[Saved data entries]
● ● ● ● ●

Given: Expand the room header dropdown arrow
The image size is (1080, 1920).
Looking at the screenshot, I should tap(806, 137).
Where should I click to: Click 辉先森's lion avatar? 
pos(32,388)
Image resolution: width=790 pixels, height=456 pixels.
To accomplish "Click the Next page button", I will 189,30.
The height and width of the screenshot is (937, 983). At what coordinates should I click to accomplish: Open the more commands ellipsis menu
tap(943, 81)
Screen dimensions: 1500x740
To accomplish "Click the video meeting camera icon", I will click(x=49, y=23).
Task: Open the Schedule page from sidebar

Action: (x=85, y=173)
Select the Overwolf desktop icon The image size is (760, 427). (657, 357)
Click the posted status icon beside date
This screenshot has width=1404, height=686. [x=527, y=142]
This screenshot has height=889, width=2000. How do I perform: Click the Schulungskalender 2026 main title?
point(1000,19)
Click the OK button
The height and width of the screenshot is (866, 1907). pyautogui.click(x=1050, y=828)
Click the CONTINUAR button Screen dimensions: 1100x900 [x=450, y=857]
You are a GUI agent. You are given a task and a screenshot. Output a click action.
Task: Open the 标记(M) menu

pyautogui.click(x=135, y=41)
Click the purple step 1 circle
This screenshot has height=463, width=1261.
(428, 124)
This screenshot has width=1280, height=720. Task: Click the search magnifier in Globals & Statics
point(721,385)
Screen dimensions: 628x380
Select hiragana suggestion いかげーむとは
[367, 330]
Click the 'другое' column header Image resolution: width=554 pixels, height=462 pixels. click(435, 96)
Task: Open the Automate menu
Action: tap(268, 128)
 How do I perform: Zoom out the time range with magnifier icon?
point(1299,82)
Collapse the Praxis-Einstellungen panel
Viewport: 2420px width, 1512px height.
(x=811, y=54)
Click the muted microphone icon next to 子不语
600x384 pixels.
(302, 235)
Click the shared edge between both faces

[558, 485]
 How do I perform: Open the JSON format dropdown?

● ● ● ● ●

### PROMPT
Print again the lines of the entries above that fall between the line holding "Where should I" and the line holding "Click the muted microphone icon next to 子不语", inclusive, exactly as they stand.

### SOLUTION TO THE PROBLEM
Where should I click to: Click 辉先森's lion avatar? 
pos(32,388)
Image resolution: width=790 pixels, height=456 pixels.
To accomplish "Click the Next page button", I will 189,30.
The height and width of the screenshot is (937, 983). At what coordinates should I click to accomplish: Open the more commands ellipsis menu
tap(943, 81)
Screen dimensions: 1500x740
To accomplish "Click the video meeting camera icon", I will click(x=49, y=23).
Task: Open the Schedule page from sidebar

Action: (x=85, y=173)
Select the Overwolf desktop icon The image size is (760, 427). (657, 357)
Click the posted status icon beside date
This screenshot has width=1404, height=686. [x=527, y=142]
This screenshot has height=889, width=2000. How do I perform: Click the Schulungskalender 2026 main title?
point(1000,19)
Click the OK button
The height and width of the screenshot is (866, 1907). pyautogui.click(x=1050, y=828)
Click the CONTINUAR button Screen dimensions: 1100x900 [x=450, y=857]
You are a GUI agent. You are given a task and a screenshot. Output a click action.
Task: Open the 标记(M) menu

pyautogui.click(x=135, y=41)
Click the purple step 1 circle
This screenshot has height=463, width=1261.
(428, 124)
This screenshot has width=1280, height=720. Task: Click the search magnifier in Globals & Statics
point(721,385)
Screen dimensions: 628x380
Select hiragana suggestion いかげーむとは
[367, 330]
Click the 'другое' column header Image resolution: width=554 pixels, height=462 pixels. click(435, 96)
Task: Open the Automate menu
Action: tap(268, 128)
 How do I perform: Zoom out the time range with magnifier icon?
point(1299,82)
Collapse the Praxis-Einstellungen panel
Viewport: 2420px width, 1512px height.
(x=811, y=54)
Click the muted microphone icon next to 子不语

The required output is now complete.